With “The Long Christmas Dinner,” a one-act written several years before his far better-known full-length “Our Town,” Thornton Wilder provided a little gem that serves as an even briefer theatricalized summation about life and family in the American heartland.
Set at the same dinner table over a span of 90 years, the play whizzes through a series of Christmases with multiple generations of the Bayard family. Children are born, parents (and not just parents) die, some family members move in, some move out. The same catchphrase might be repeated by a character several times, then repeated by others in memory of that character after they’ve passed. Family tales are shared, repeated, changed, questioned.
It’s life and time and family abstracted, distilled and theatricalized with a spare yet rich minimalism. There are no scene changes. Newborns get carried in via one “portal” — Wilder’s word in the stage directions. When someone walks out another “portal,” we know they’ve died. Actors must age from juvenile to elderly and play multiple characters with little time for costume alterations.
In this TUTA production, restaged from last year, set and lighting designer Keith Parham places us in an environment with the perfect mix of realistic familiarity and expressionistic elegance. The familiarity comes from the nondescript table, the typical and timeless rug and chairs. The elegance comes from three chandeliers — a giant one over the table and two small pendants placed in white-curtained boxes on either side of the stage to represent the portals. The central, gorgeous chandelier has a natural branch-like structure and, with Parham’s lighting design, winter-ish qualities that capture the play’s references to the icy beauty of a frozen Midwest (Wilder was born in Wisconsin and likely wrote this play while living in Chicago).
Director Jacqueline Stone also makes some strong decisions. She includes anachronistic songs, not just as a prelude — delivered with jazzy bluesiness by Aziza Macklin, accompanied playfully on the bass by Bide Akande — but also during some scenes as well.
More intriguingly, the playing style blends period behavior with a contemporary naturalism that lets the actors be both in character and somehow themselves at once. It’s an effort to relate deeply to the piece while acknowledging the work’s own take on what’s timeless. It nicely supports an effective present-ness to the performances from an able ensemble of seven, each of whom has compelling moments.
A bit more problematic, though, is the pacing. There seems to be quite a conscious effort to elongate the piece. The musical insertions help extend it a bit, but this is a 75-minute version of a piece that can, and mostly has, been done in about 45 or 50.
It’s not sluggish, but there’s a lot of intentional indulgence in pauses. The actors contribute by taking their time to have multiple reactions and digging for subtextual inferences of what’s going on between characters. They do this nobly — it’s never fake — but it does take a work that’s built on the notion of simplicity and over-kneads it with a touch of preciousness.
The result is a mournful version of “The Long Christmas Dinner,” one that feels like it focuses on death and grief a bit more than life and love.

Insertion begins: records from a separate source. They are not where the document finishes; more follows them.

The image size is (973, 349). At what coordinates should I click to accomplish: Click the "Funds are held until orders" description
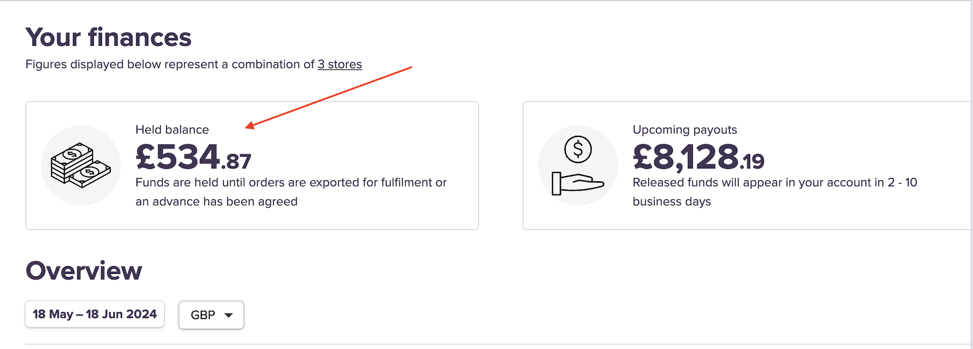(x=291, y=183)
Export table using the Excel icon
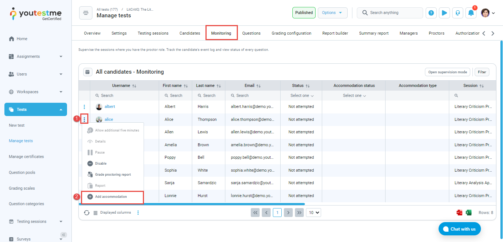 click(469, 213)
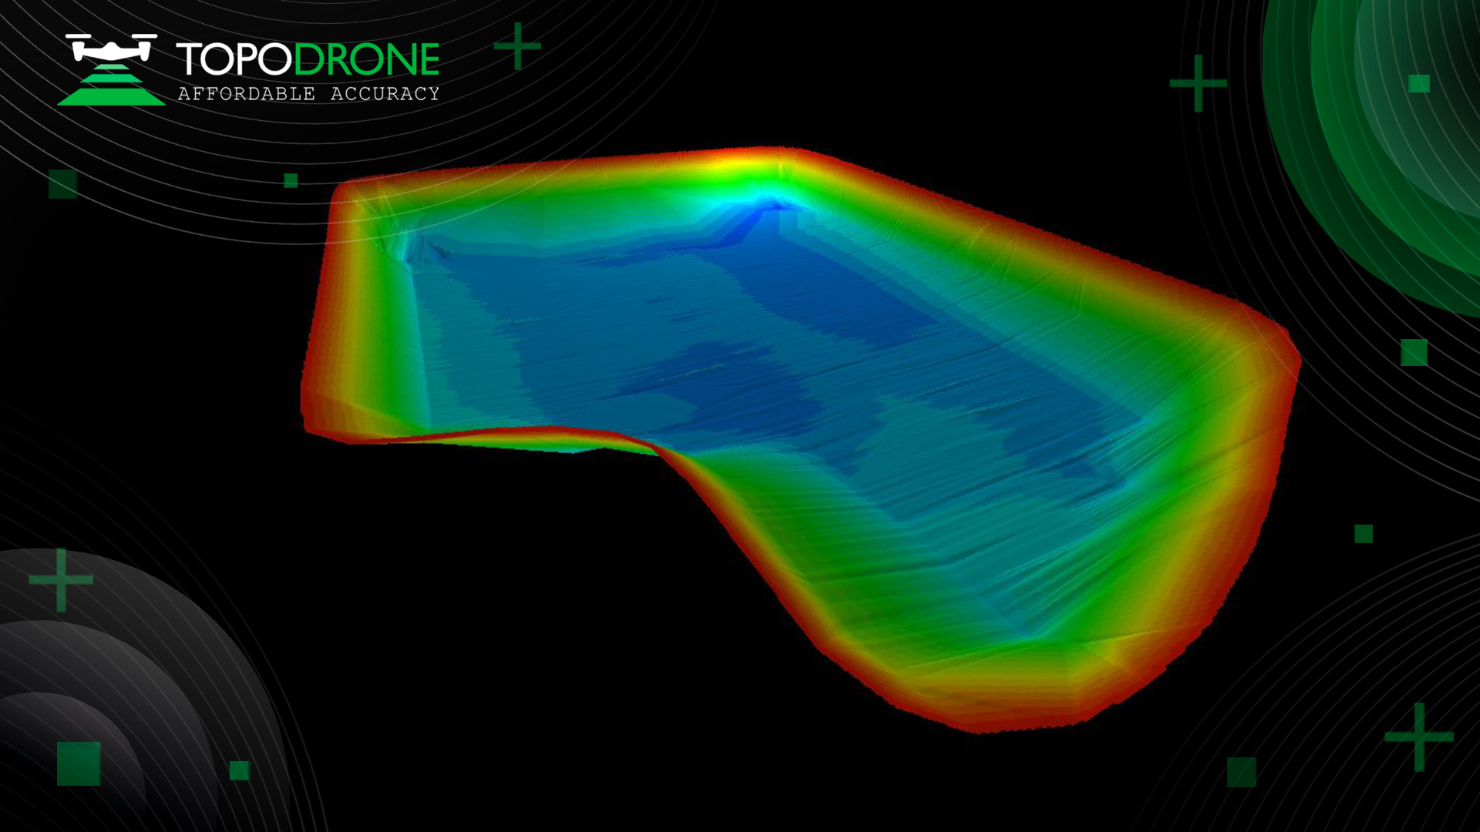Click the plus sign in bottom-right corner

1419,736
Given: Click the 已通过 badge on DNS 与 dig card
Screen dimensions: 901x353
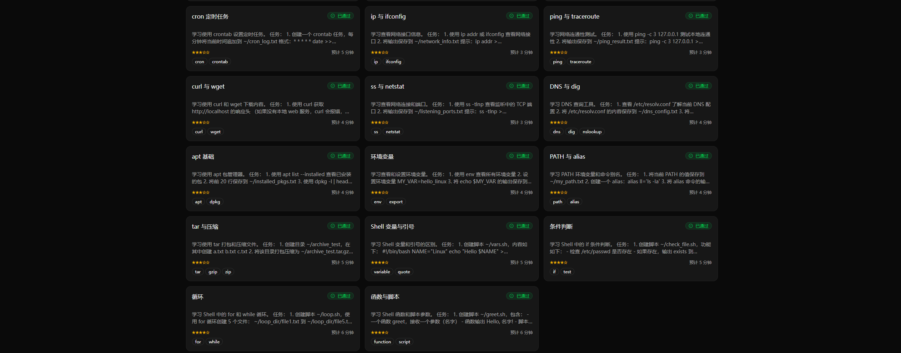Looking at the screenshot, I should [x=699, y=86].

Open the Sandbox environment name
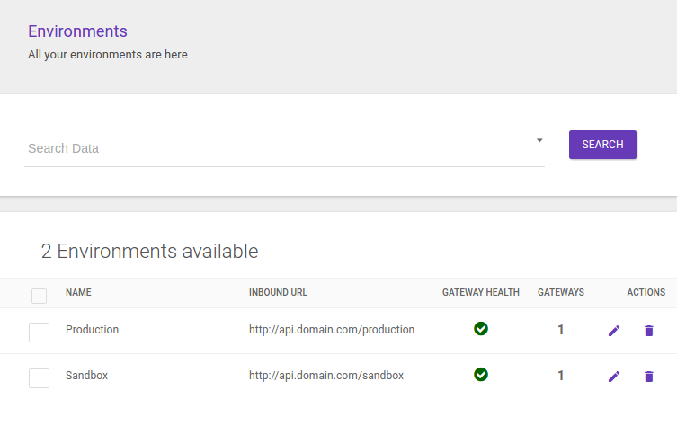(x=86, y=376)
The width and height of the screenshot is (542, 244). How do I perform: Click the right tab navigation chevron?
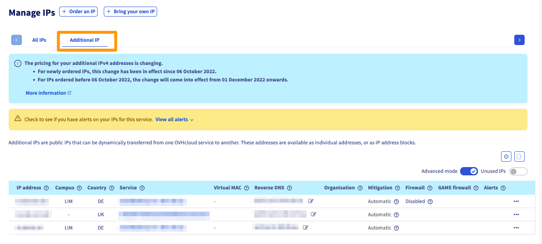pyautogui.click(x=519, y=40)
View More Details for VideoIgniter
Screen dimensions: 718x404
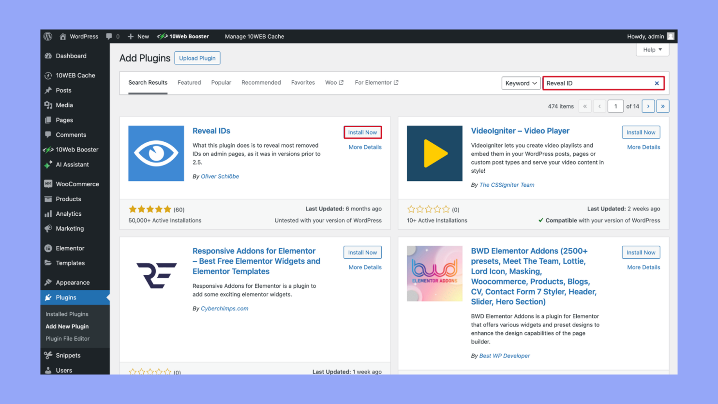click(643, 147)
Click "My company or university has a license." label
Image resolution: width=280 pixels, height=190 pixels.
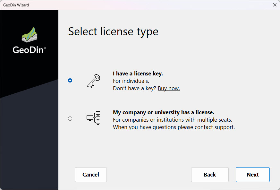163,112
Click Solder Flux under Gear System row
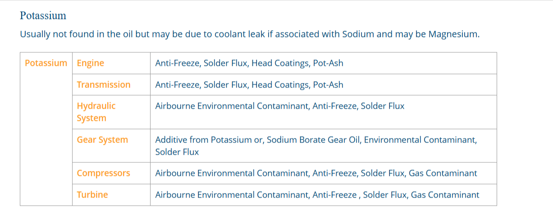553x212 pixels. click(177, 152)

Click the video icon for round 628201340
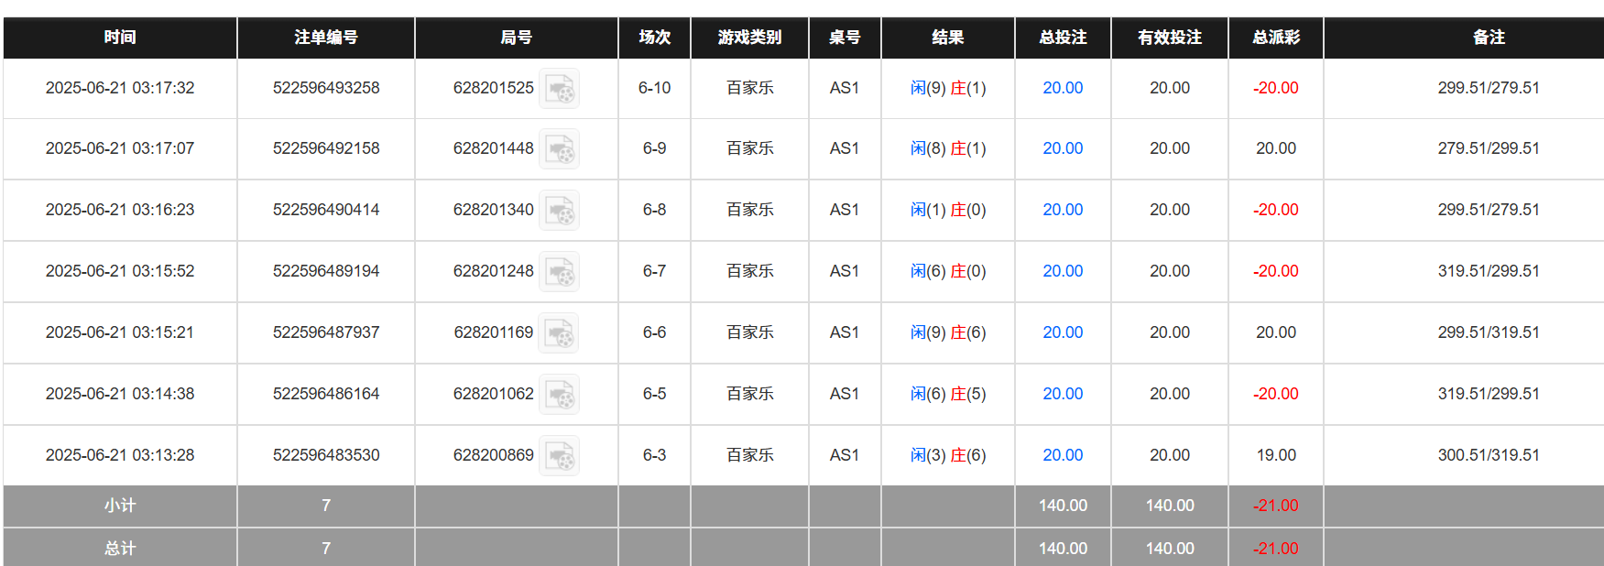click(x=560, y=210)
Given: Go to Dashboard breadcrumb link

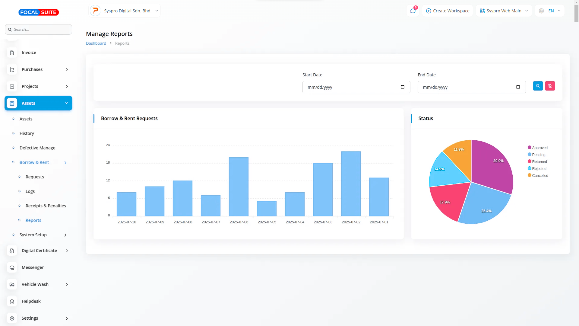Looking at the screenshot, I should (x=96, y=43).
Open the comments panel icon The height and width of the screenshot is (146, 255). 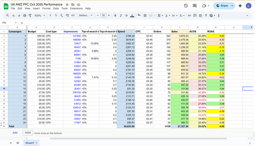pyautogui.click(x=194, y=6)
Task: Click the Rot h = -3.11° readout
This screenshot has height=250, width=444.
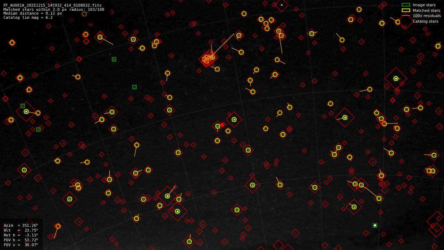Action: point(21,235)
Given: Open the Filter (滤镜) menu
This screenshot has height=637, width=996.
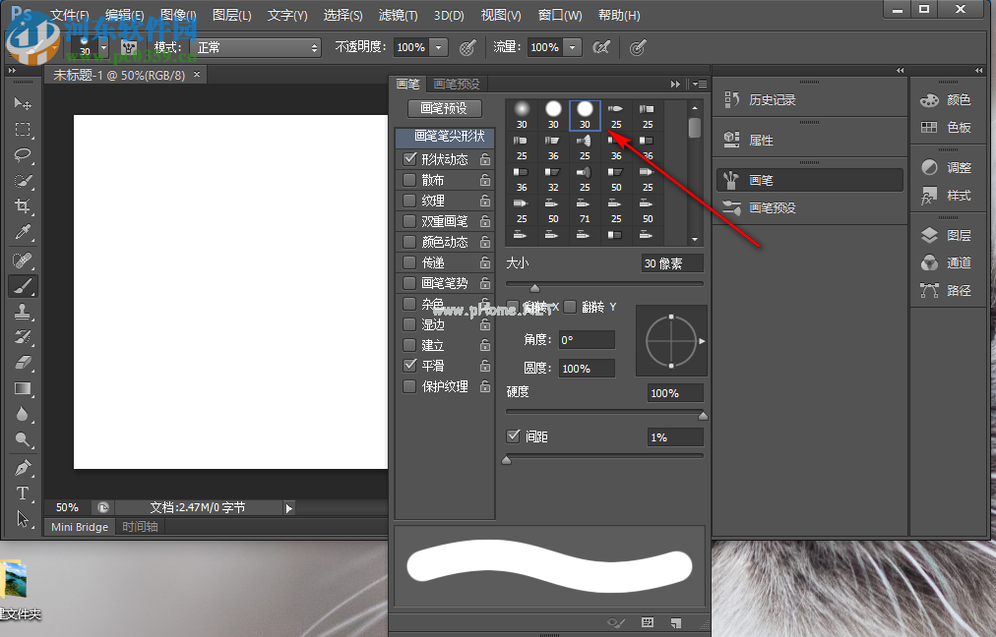Looking at the screenshot, I should (x=398, y=16).

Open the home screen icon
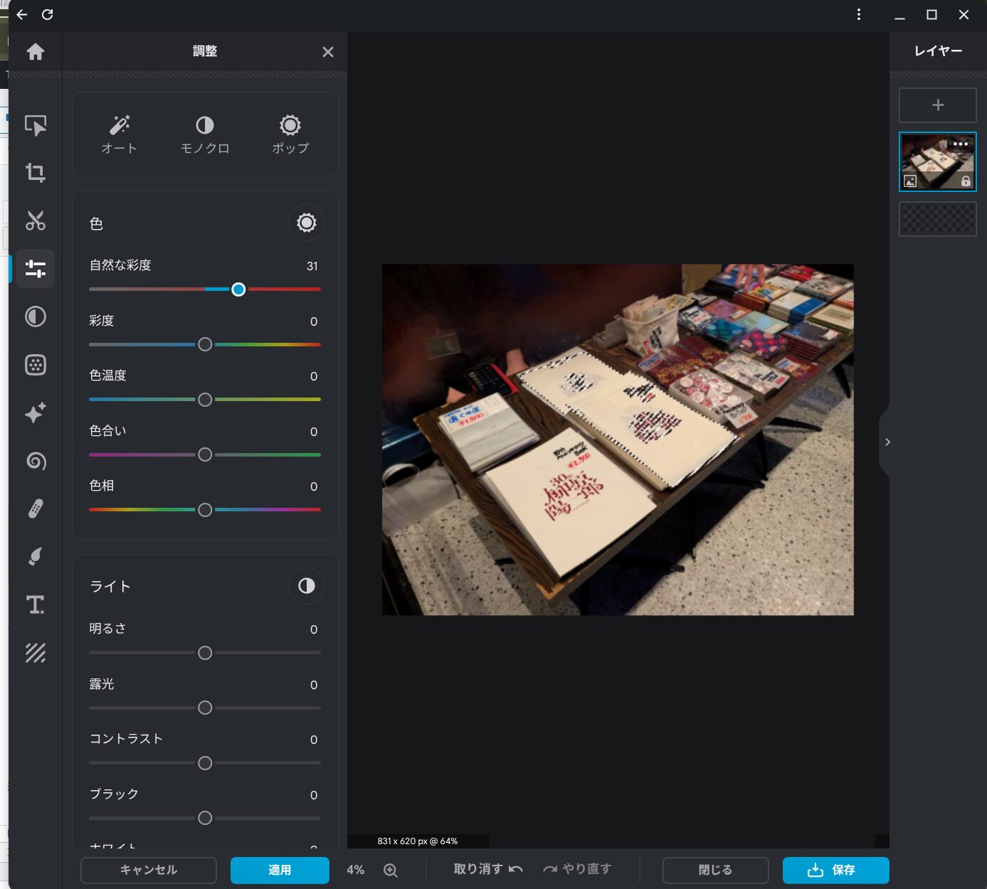point(35,52)
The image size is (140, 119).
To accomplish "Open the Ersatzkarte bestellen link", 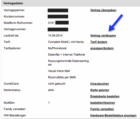I will pyautogui.click(x=105, y=96).
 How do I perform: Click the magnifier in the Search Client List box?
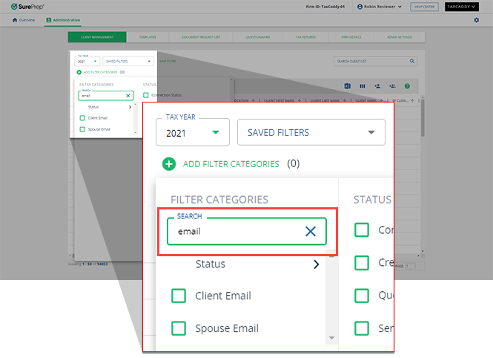coord(412,62)
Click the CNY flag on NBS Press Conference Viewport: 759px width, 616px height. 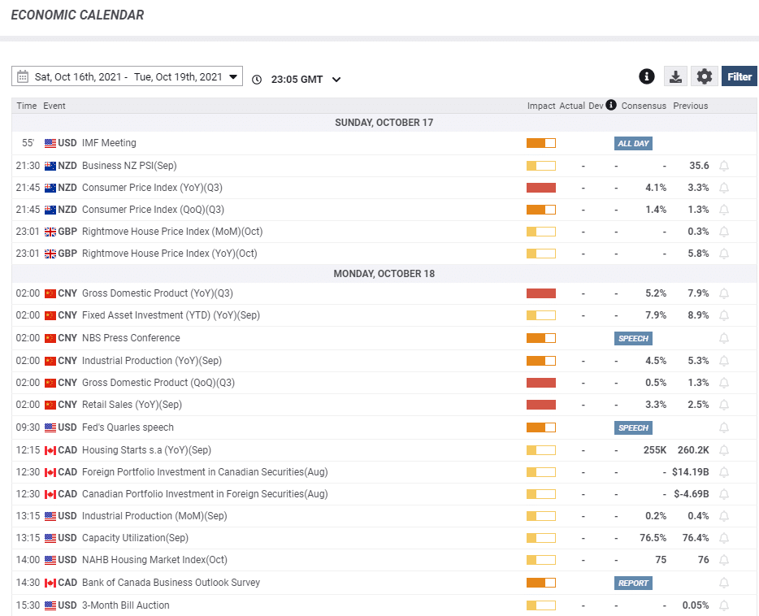50,338

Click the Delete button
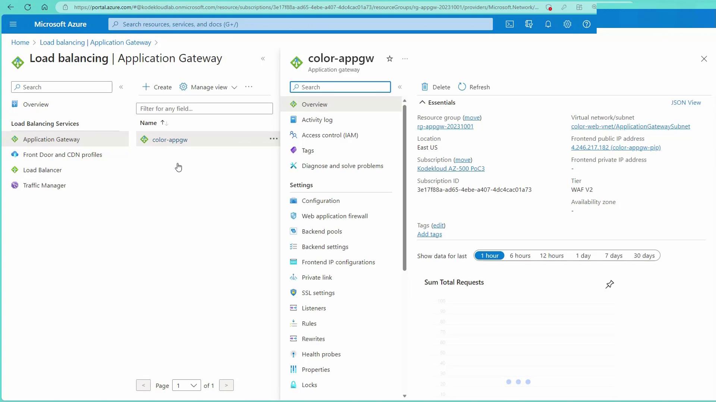click(436, 87)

Wilder himself had observed the tendency of productions to come off in a “lugubrious manner.” “Care should be taken,” he wrote in a published note to producers, “that after the ‘deaths’ the play should pick up its tempo at once.”
This production falls exactly into the trap of not moving on, choosing instead to linger, perhaps taking its cue from characters who complain that time “stands still” or “grinds on.” That fails to capture how, in the big picture that Wilder depicts, the sad moments are as momentary, as fleeting, as the joyful ones.
Fortunately, though, the production does find exquisite beauty in slowness and sadness. Joan Merlo, as elderly Mother Bayard and then a cousin left alone in the end, produces an aching poignancy as she slowly inches towards, literally, death’s door.